╭─ Items

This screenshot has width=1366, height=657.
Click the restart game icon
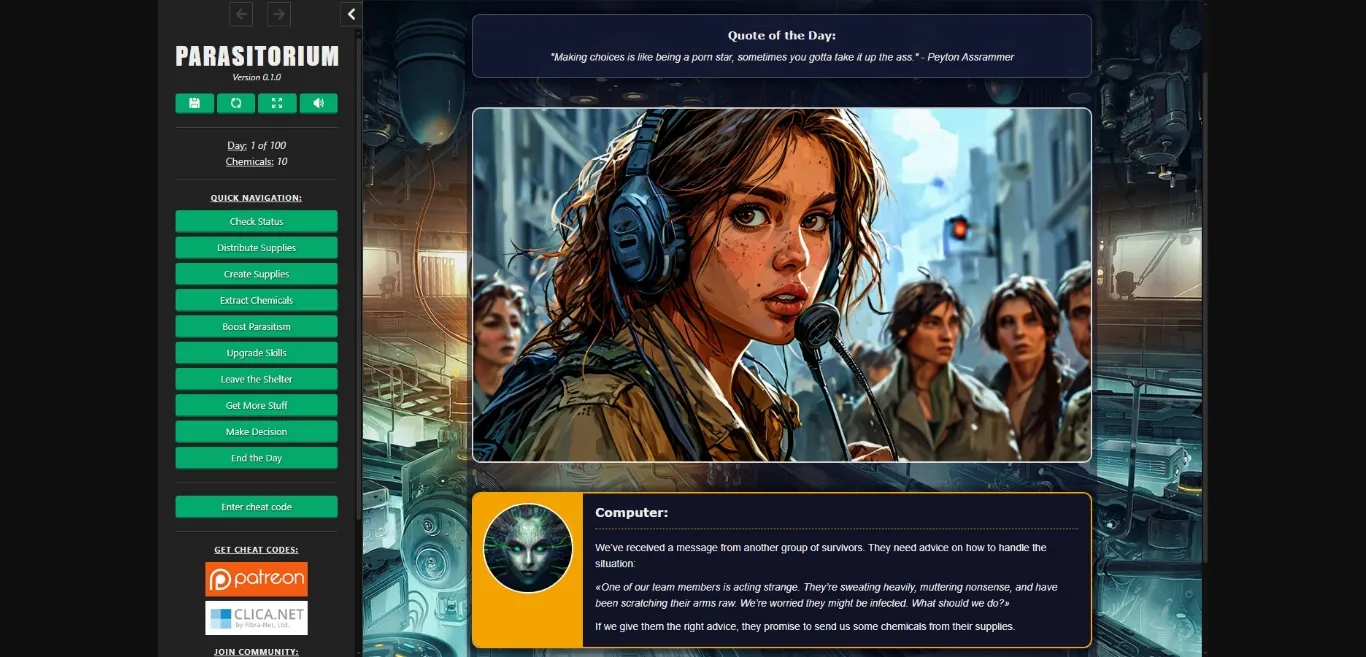pos(235,103)
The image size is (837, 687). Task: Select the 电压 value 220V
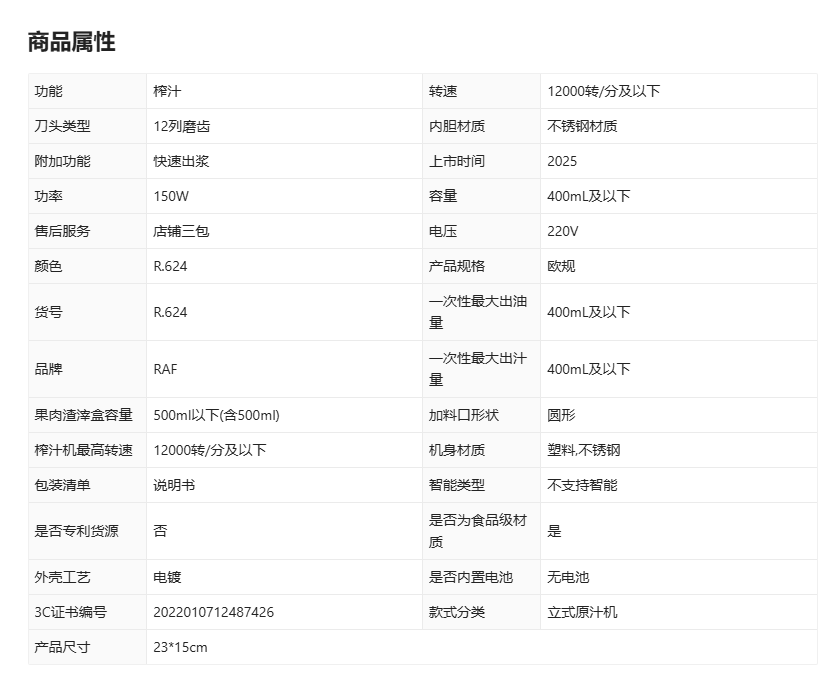point(562,231)
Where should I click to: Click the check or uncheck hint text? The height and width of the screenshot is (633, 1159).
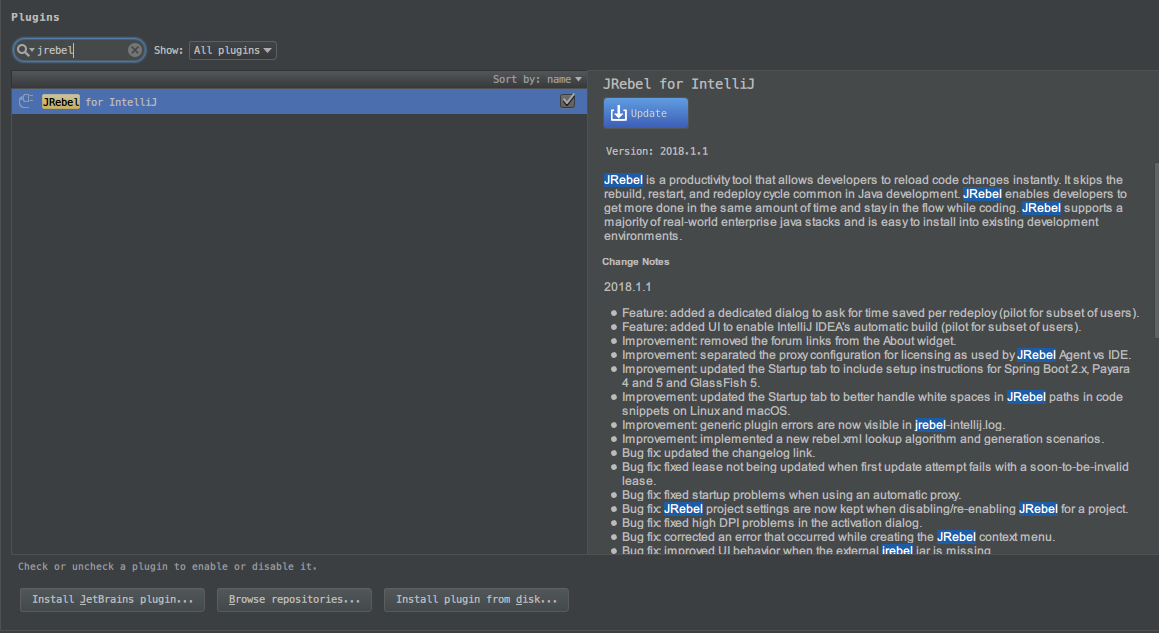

╰─

> _Task description_: Can you turn each line of the entries above into a numbered list, skipping any blank lines and omitting the pictures?

> _Result of this task_:
1. This screenshot has width=1366, height=657.
2. Click the restart game icon
3. pos(235,103)
4. The image size is (837, 687). Task: Select the 电压 value 220V
5. point(562,231)
6. Where should I click to: Click the check or uncheck hint text? The height and width of the screenshot is (633, 1159).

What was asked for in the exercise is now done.